Of Biddulph up Before Squire Peters


Squire Peters held court at Lucan on Saturday to hear further evidence in the case of Donnelly against sixteen farmers and residents of Biddulph, upon a charge of trespass. The village of Lucan presented a very lively appearance on the occasion, the case having attracted considerable attention, all the parties engaged being well known in the township, and upwards of two hundred persons crowded into the court-room to hear the trial. [...] The majority of the residents are generous hearted souls of Erin, who, being possessed in an eminent degree with the chivalrous [asture?] of their forefathers. Upon different occasions have a little drink or two of whiskey, and this arousing the hot blood, a few heads are broken "just by way of divarsion." The result of these periodical rows is that some dozen or so summonses and cross summonses are issued and half the township summoned as witnesses, whilst the remainder of the residents some to the court to hear the trial. Several adjournments are generally had, thus increasing the costs, and the termination has been that each one has been fined, and the animosity, one towards another made deeper. This modes of proceeding to obtain satisfaction has been discovered to be a rather costly one, and steps were taken to remedy this evil.
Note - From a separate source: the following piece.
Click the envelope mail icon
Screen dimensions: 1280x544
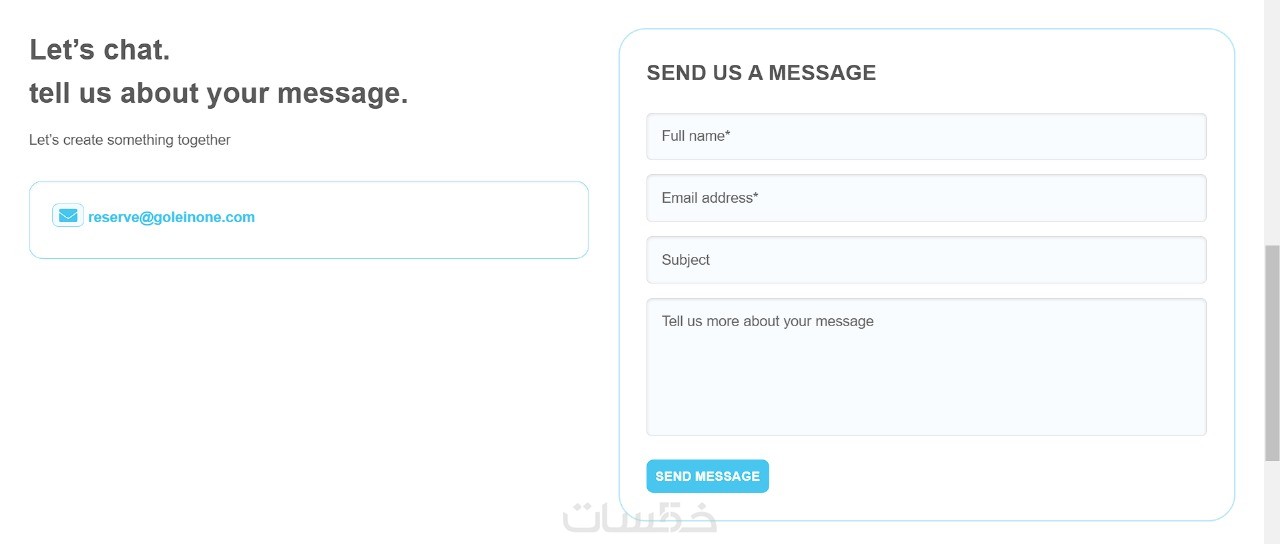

To effect this purpose a number of the residents to the number of forty banded together and formed a "Vigilance Committee," invested with power similar to Judge Lynch's, for the summary treatment and disposition of all offenders against the property or persons of any one in the vicinity. [...] Some short time after this Committee had been formed a cow was either stolen or lost from a neighboring farm, and sixteen of the members of this Committee went in a body to a farm occupied by John Donnelly, who had made himself distasteful to the Committee, to search for the cow, alleging it to have been stolen by him. A search was made, and the cow not being found the Committee went away. Donnelly then took out summonses against the sixteen members of the Committee, who recently appeared before Squire Peters in London, but the case was adjourned in order to allow the defendants to produce witnesses.